Simplified Animations in Unity3d

Taming Graphs with Playables API

While I'm a big fan of Unity's Mechanim animtion system and it introduced a ton of great features, sometimes the original "Legacy" animation system worked a lot better by allowing developers a programmatic interface to controlling animation logic.

This article shows how to use the Playables system (a feature introduced in 2017, but something I haven't spent a lot of time using) to simplify your animation controllers by taking direct control over animation states of your avatars, as well as the transitions between them using an interface similar to the Legacy animation system.

For this article we will be using:

Mechanim is the built-in animation system for Unity, that has a lot of really great features and was ahead of it's time when it was introduced years ago. The general workflow involves using a GUI to build a graph representation of all the animations your character can have, where each edge was a configurable transition, allowing you full control over each state, condition, and blend process.

It works best when you can handle your animation logic as much in the graph as possible, and your code is simply feeding character state into the mechanim graph. Conversely, when your character state tracking grows sufficiently complex, it feels like an unnecessary compliation to replicate this in Mechanim - sometimes, even for very complex animation networks, you wish you could just do things the Legacy way.

In contrast, the Legacy animation system tracked only an actively playing AnimationClip, and offered some rudimentary APIs for performing basic transitions (ie: blending between two animations). Unfortunately, it also lacks retargetting, IK, layers, and other advanced animation features.
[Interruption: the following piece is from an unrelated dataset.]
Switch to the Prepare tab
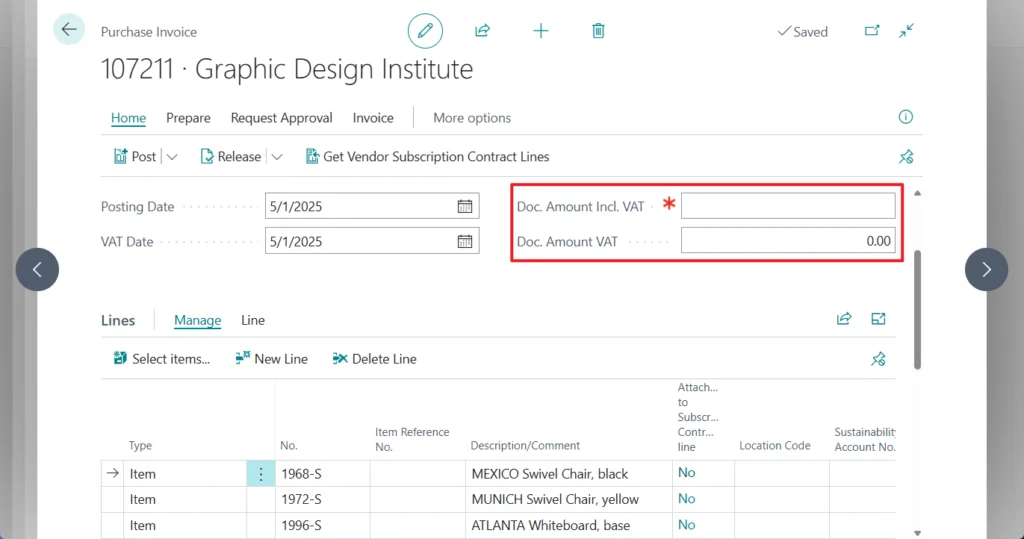The height and width of the screenshot is (539, 1024). 188,118
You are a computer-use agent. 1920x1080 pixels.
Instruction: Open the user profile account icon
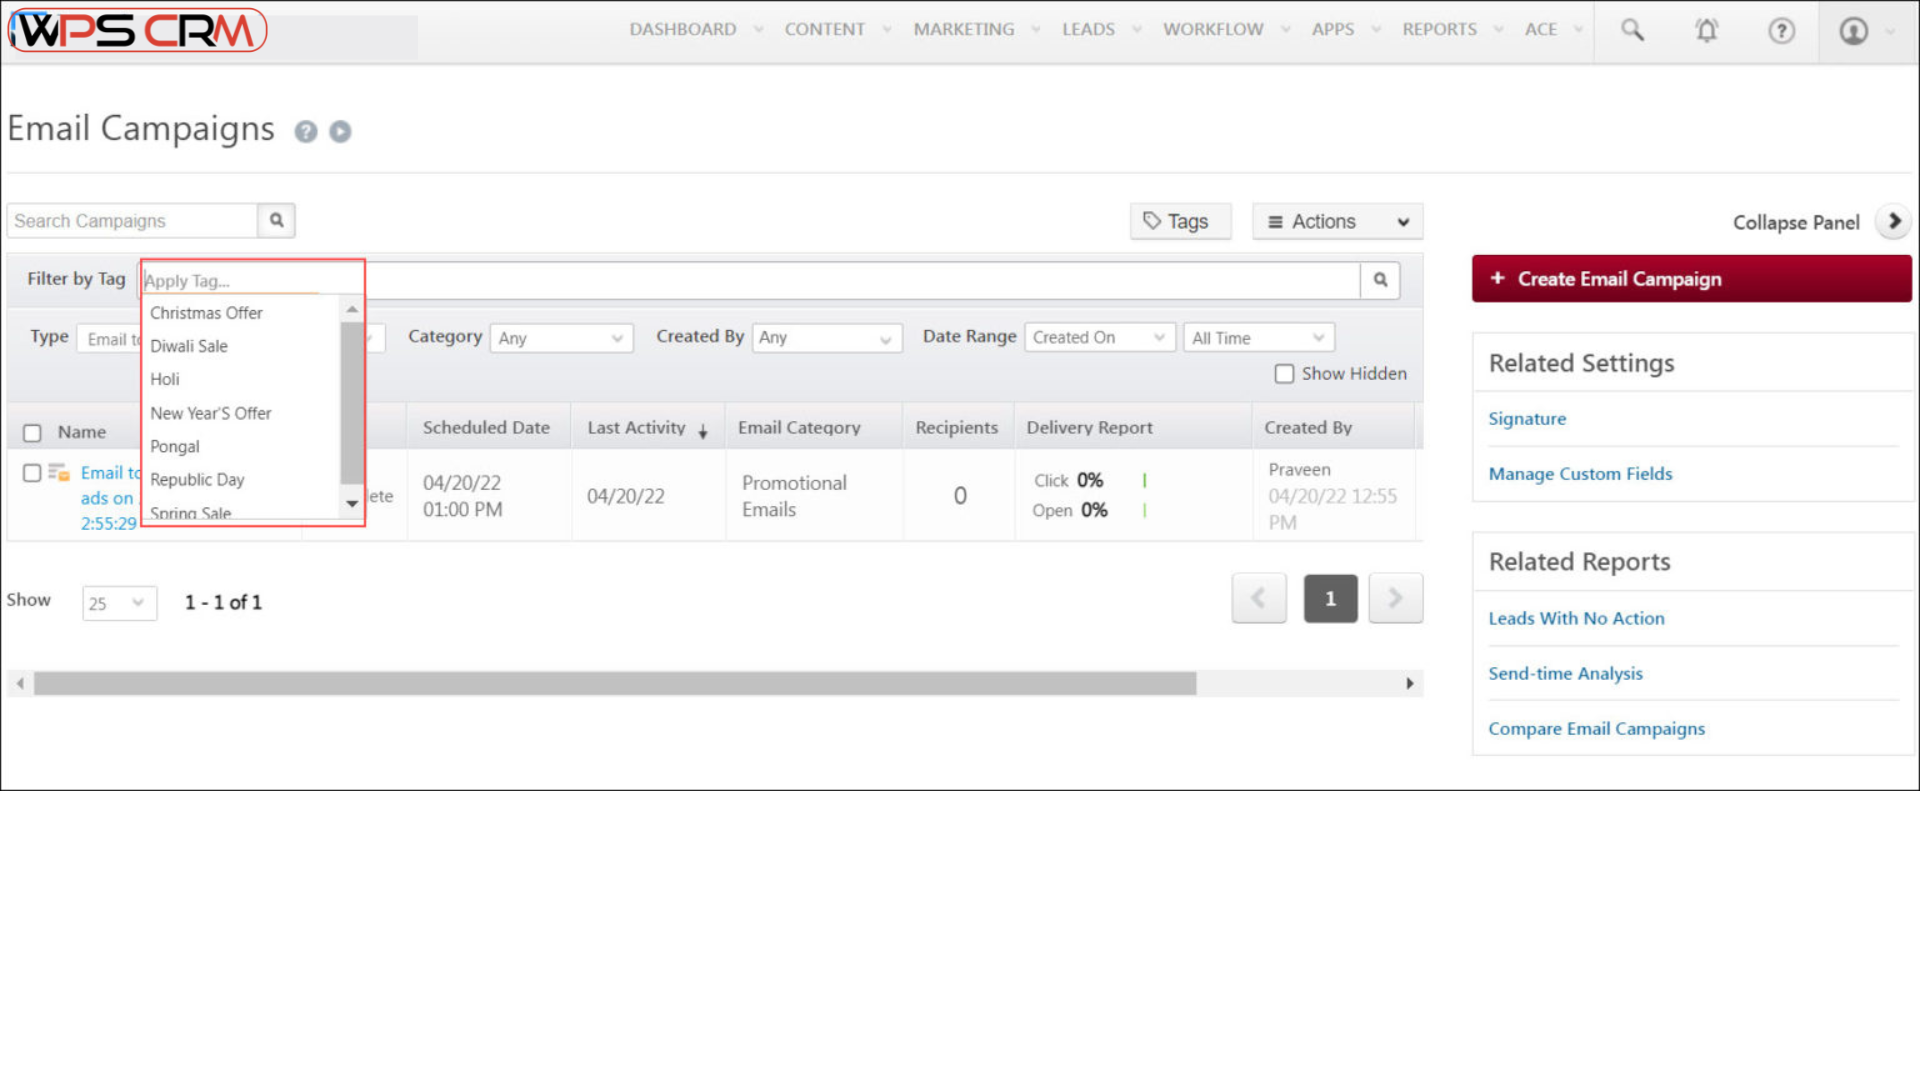[1854, 31]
What would be great is Legacy API ontop of Mechanim, that allows us direct control over the animation graph. Unity actually does provide a system called Playables, originally designed to assist developers in making in-game cutscenes, that allows you to build and execute graphs in code, as well as an API for directly controlling Mechanim objects. Originally, I used Playables sparingly just as a way to manage in game cutscenes and some basic behaviors, but I was inspired to attempt to use the same system to write a custom Animation Player that works like the Legacy system, while maintaining all the great features of Mechanim.